One resident speaks of being burgled about a year ago. He was upstairs at the time, asleep with his wife and two young kids. Police warned him that the thieves may return — and they did, two nights later, to be scared off when he screamed.

He has since bought a 65kg dog and taken self-defence classes. At the park the other day, he shied from African kids. He shudders at the racial profiling that dictates his fear. There’s been unexpected benefits, he says — fear has brought neighbours together. And he counts his family — afraid yet unharmed — among “the lucky ones”.

Davies believes the random barbarity of youth gangs has ingrained a thinking unique to Victorians. “Is that what we’ve become?” he says. “Is that now the measure of what the community of Victoria is all about, the pot luck of going to sleep and not having something happen to you overnight?”

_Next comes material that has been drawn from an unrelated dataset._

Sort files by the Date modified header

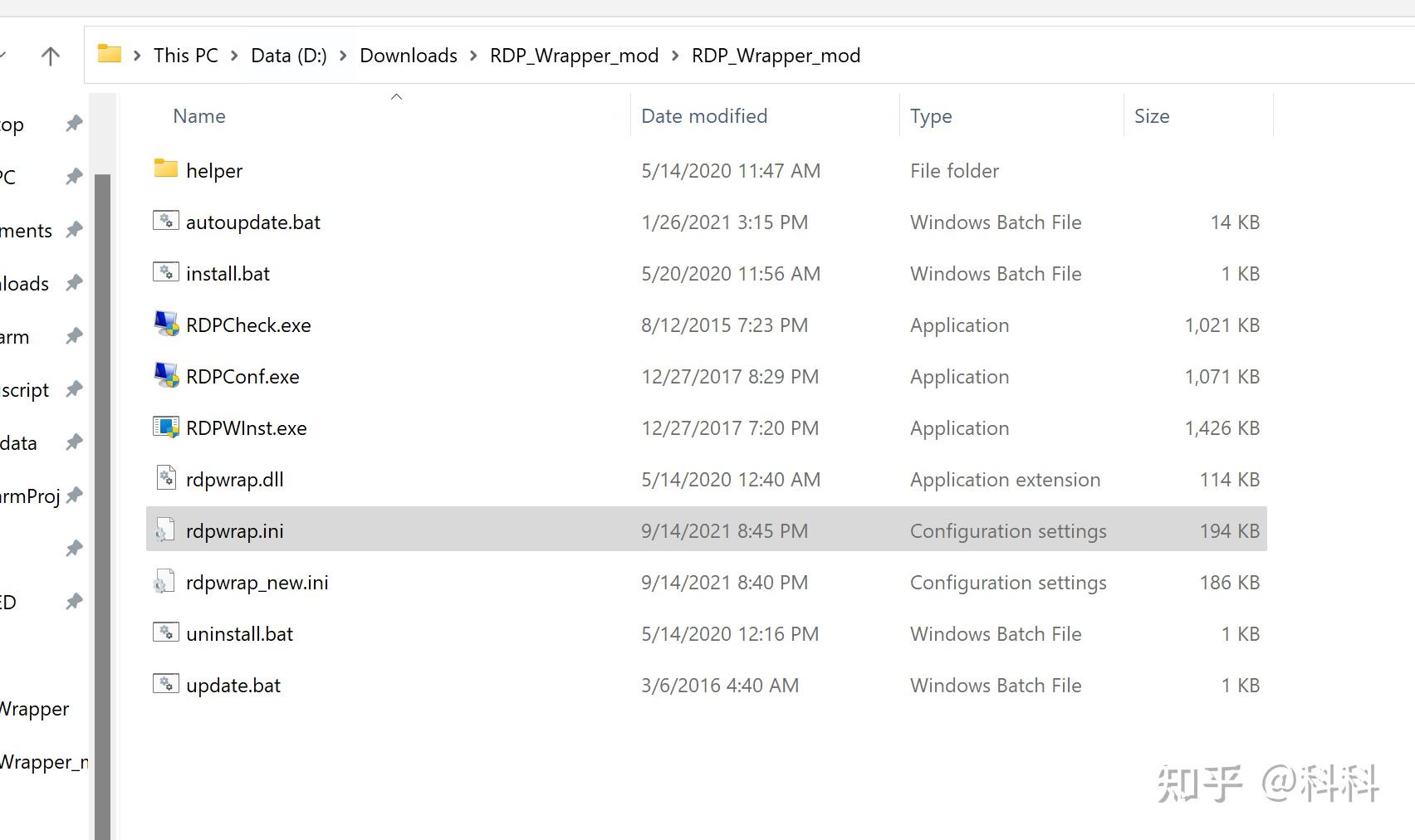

Victorians can rest better knowing that one Moomba rioter cannot be there again this year. He used up judicial reprieves to terrorise Ormond residents in April, and to evade police in a chase ending on the West Gate Bridge in November.

Last week, he was sentenced to 12 months in youth detention. His rap sheep is blotted with armed robberies and assaults. He embodies a cycle of offending that Ashton describes as leading to a lifetime on the “public purse, being fed in prison”.

Yet for now at least, this “child” has finally faced consequences for his crimes that allows Victorians to feel a little bit safer.